Tiere, dont le titre vient d’un jeu que pratique le couple en voiture pour passer le temps (ils s’amusent à trouver des noms d’animaux commençant par une lettre imposée), a un goût d’inachevé, peut-être à cause des vingt-huit scènes qui ont été coupées au montage et sans doute parce que c’est l’effet escompté. De son vivant, le scénariste expliquait qu’il avait tenté une traduction narrative de Relativité, le célèbre dessin de l’artiste néerlandais Escher représentant une série d’escaliers faisant fi des notions de haut et de bas, d’envers et d’endroit et défiant les lois de la physique élémentaire. C’est dans cette relativité-là que se trouve Anna et c’est ce qui explique les distorsions du temps tel qu’elle le perçoit, qui lui faire croire que la nuit est tombée à dix heures du matin. C’est sa perception qu’endosse la plupart du temps le spectateur, donnant dès lors au film une coloration fantastique : on voit des oiseaux briser les vitres et venir s’écraser contre les murs, on assiste à un kidnapping sur une aire d’autoroute qui s’avère n’être qu’un rêve, on entend parler les chats (en français qui plus est !).

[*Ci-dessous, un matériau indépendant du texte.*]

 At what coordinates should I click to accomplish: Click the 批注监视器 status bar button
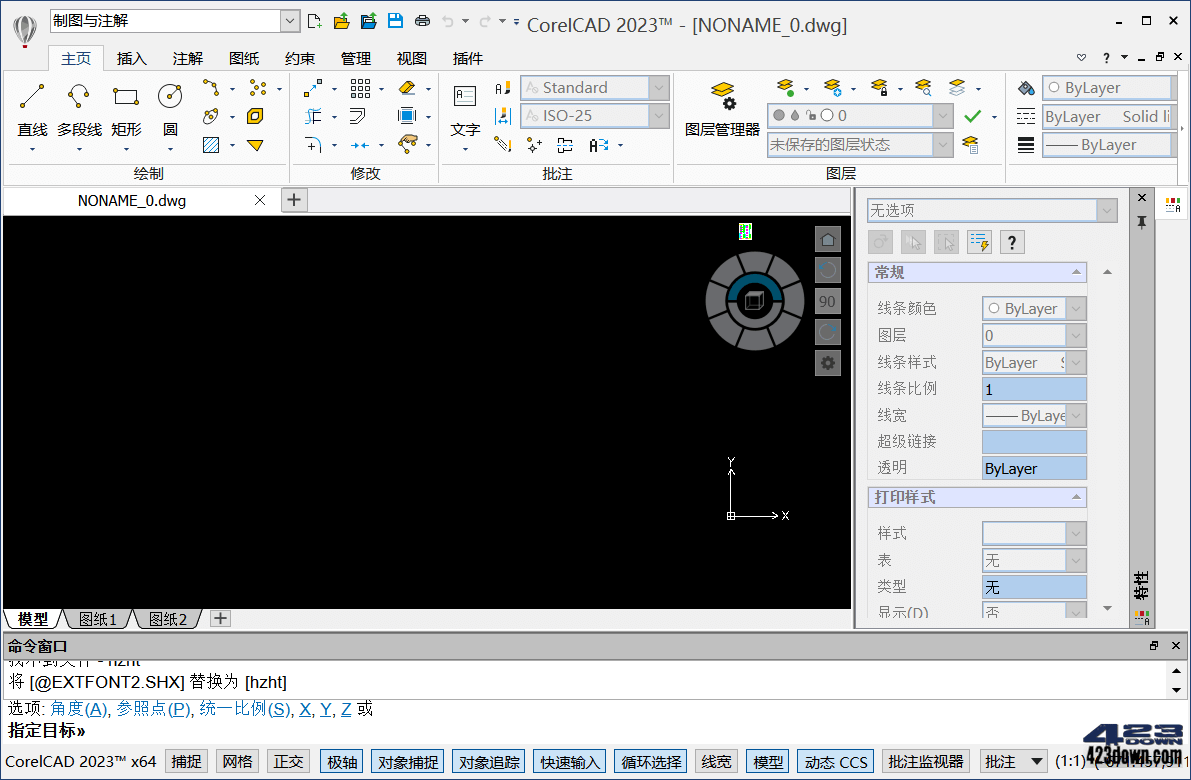(927, 761)
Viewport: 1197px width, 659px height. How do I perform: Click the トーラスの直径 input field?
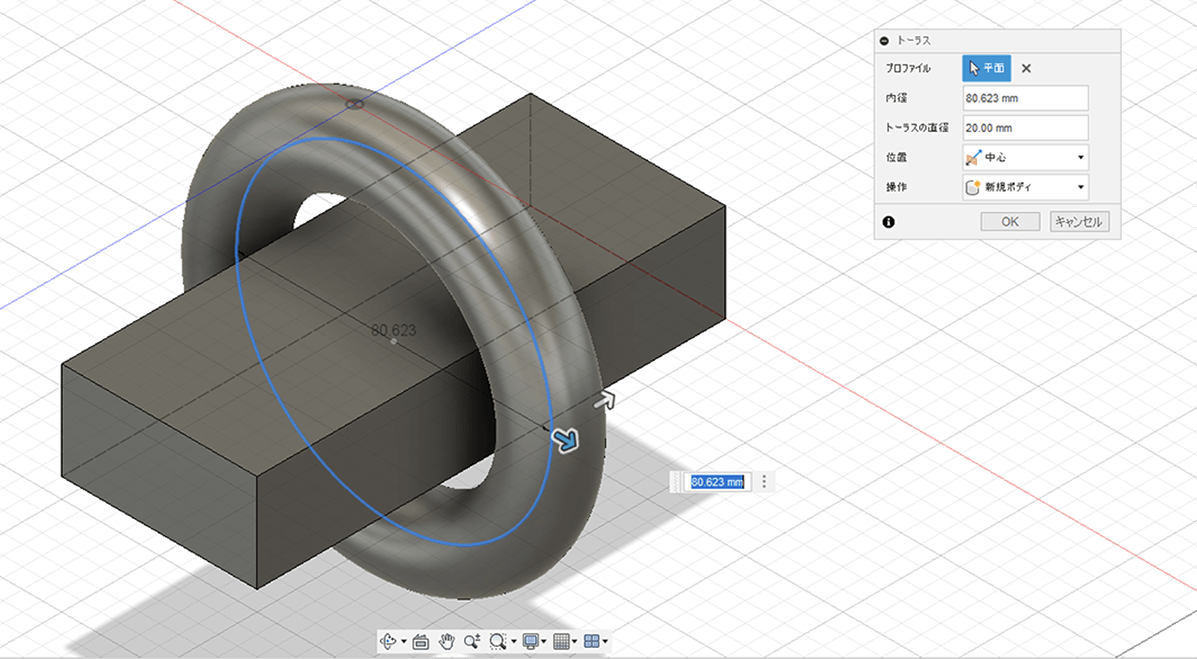1025,128
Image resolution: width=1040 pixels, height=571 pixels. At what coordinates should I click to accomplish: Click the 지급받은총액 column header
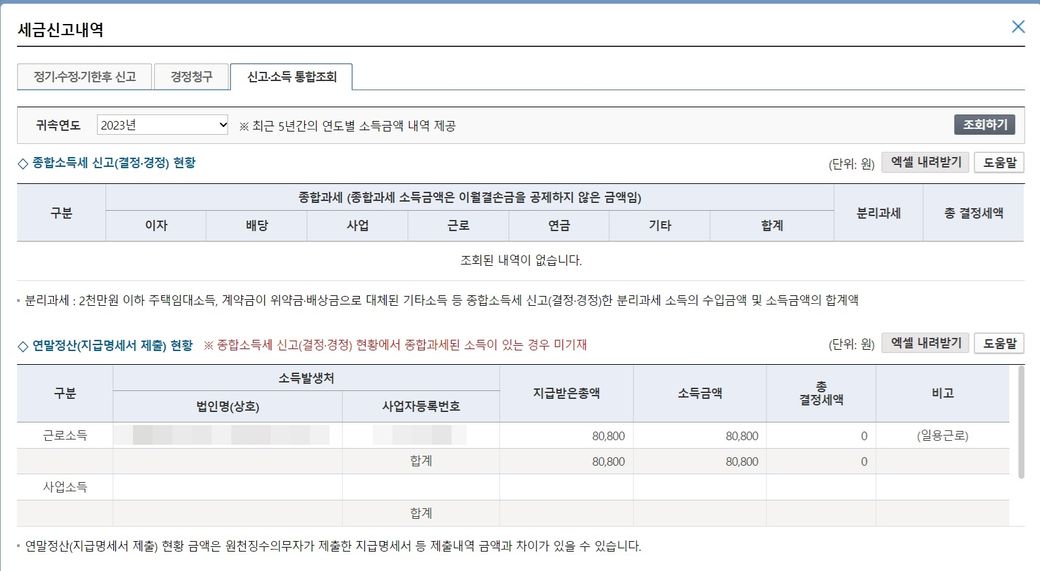point(566,393)
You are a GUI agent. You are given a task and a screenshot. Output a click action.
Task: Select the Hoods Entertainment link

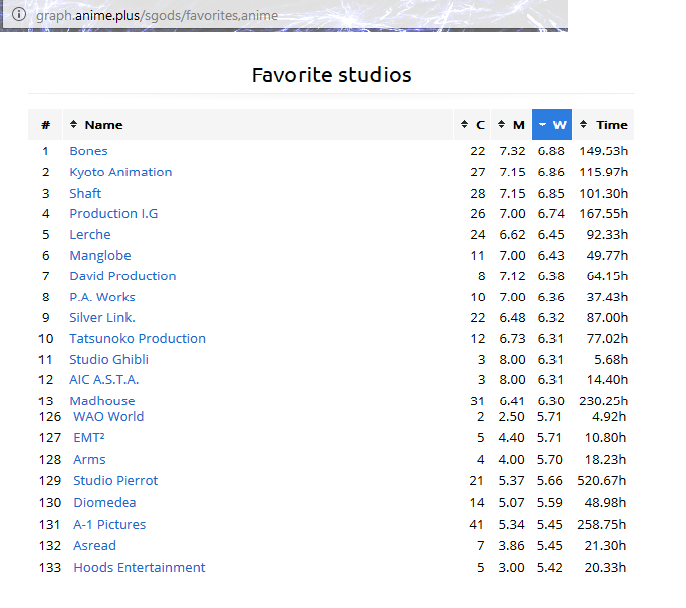tap(139, 567)
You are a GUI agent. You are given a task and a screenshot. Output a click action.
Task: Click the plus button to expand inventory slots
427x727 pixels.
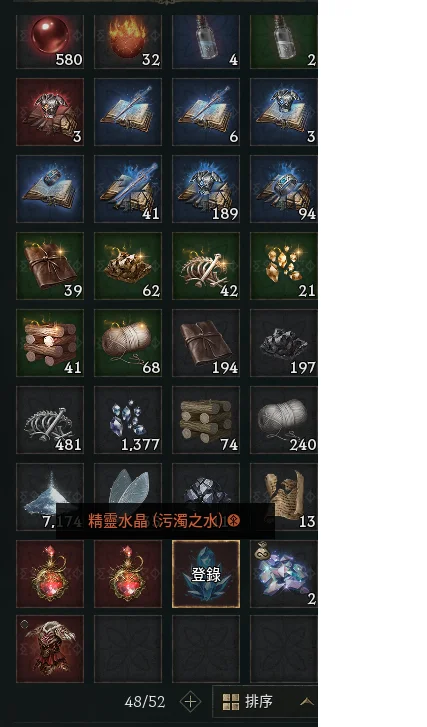(190, 702)
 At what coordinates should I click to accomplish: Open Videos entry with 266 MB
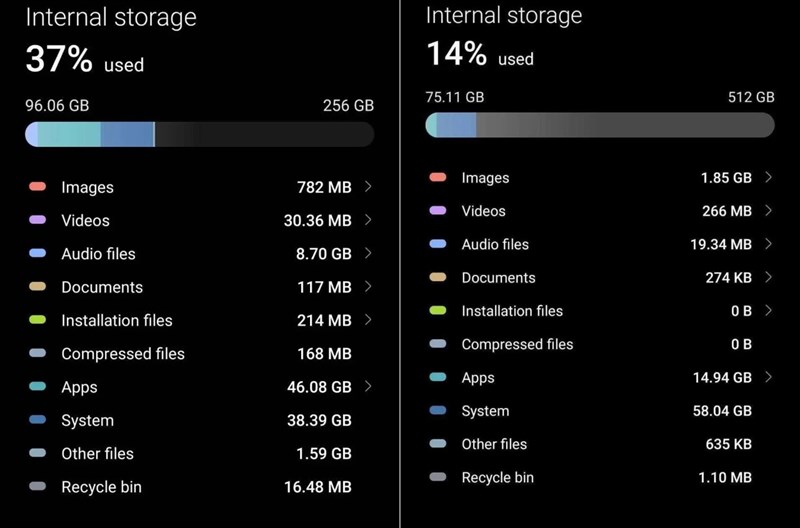[483, 211]
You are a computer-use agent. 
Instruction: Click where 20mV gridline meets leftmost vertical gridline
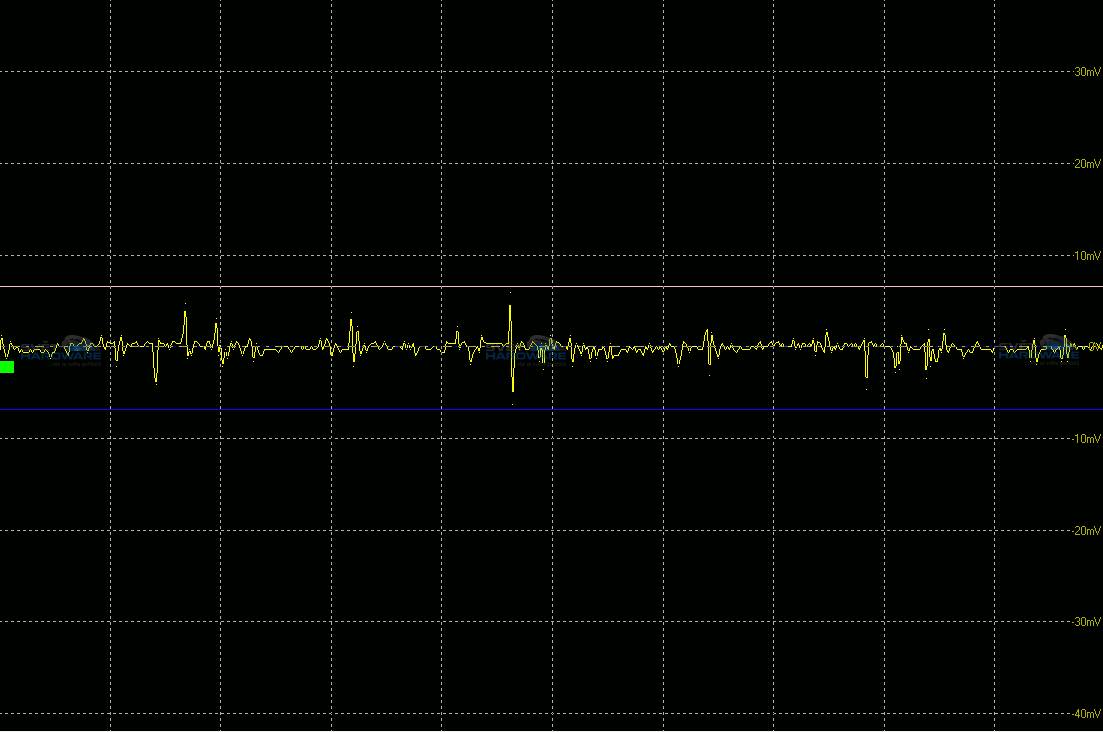point(110,164)
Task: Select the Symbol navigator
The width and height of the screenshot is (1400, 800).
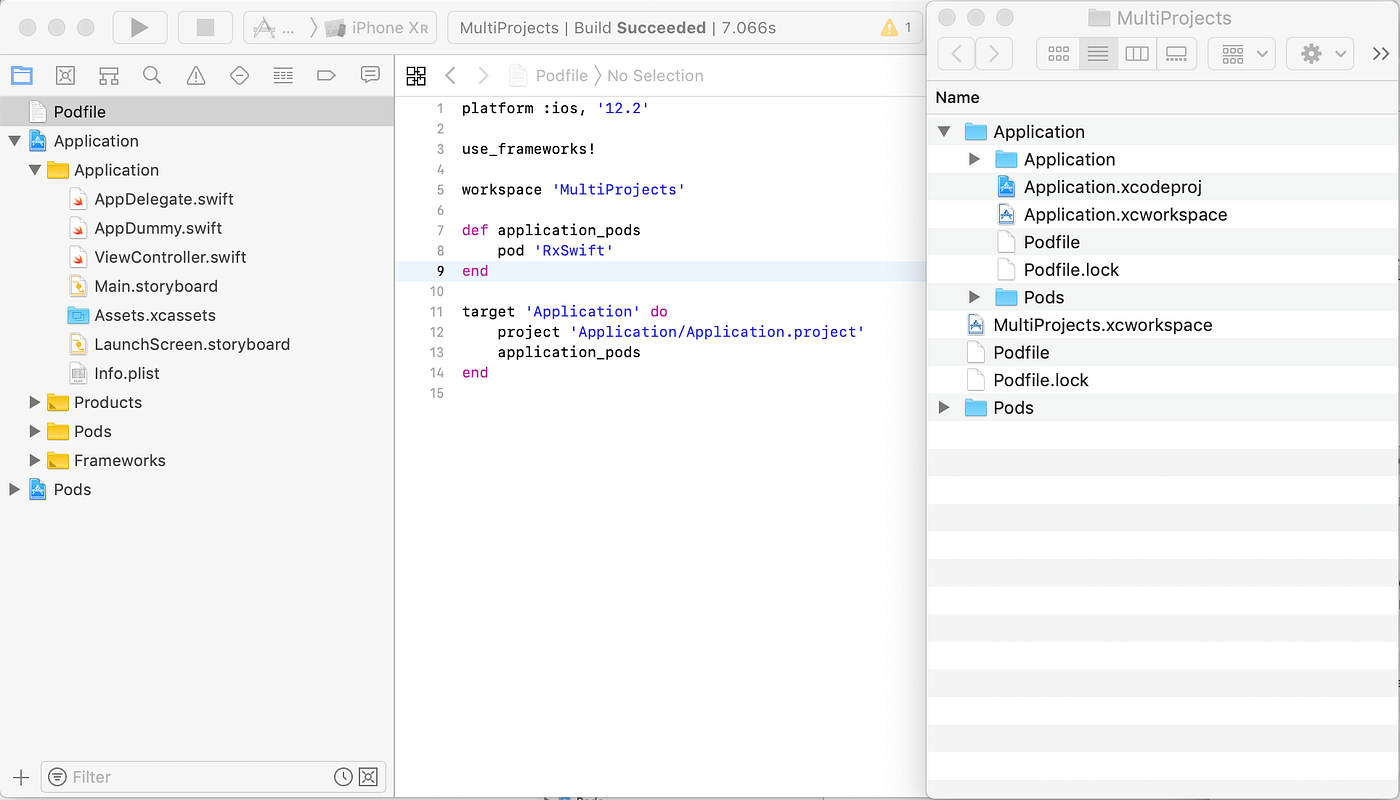Action: pos(108,75)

L’action, se déroulant en parallèle dans deux logements (le chalet suisse et l’appartement viennois), joue sur les effets d’écho, de symétrie : les deux lieux possèdent une chambre dans laquelle les hôtes n’ont pas le droit d’entrer et d’où proviennent des bruits étranges (à chaque fois qu’elle pose la main sur la poignée, Mischa doit interrompre son geste car elle entend sonner à la porte de l’appartement !) et les deux femmes (Anna et Mischa), qui toutes deux portent à un moment donné une robe bleue, ont eu un accident et passent une partie du film avec un bandeau sur le front, ce qui leur donne une apparence de plus en plus proche ; par ailleurs le fleuriste éconduit se met, dans son désespoir, à confondre Mischa et Andrea alors que cette dernière vient de se suicider… Il y a sans doute plus de gratuité visuelle que de sens dans toutes ces énigmes et on ne peut s’empêcher de penser que Zginski a cédé à la tentation d’accumuler les effets d’anomalie, d’étrangeté, pour créer une atmosphère. C’est sans doute vrai mais n’était-ce pas aussi justement comme ça que travaillait Escher ?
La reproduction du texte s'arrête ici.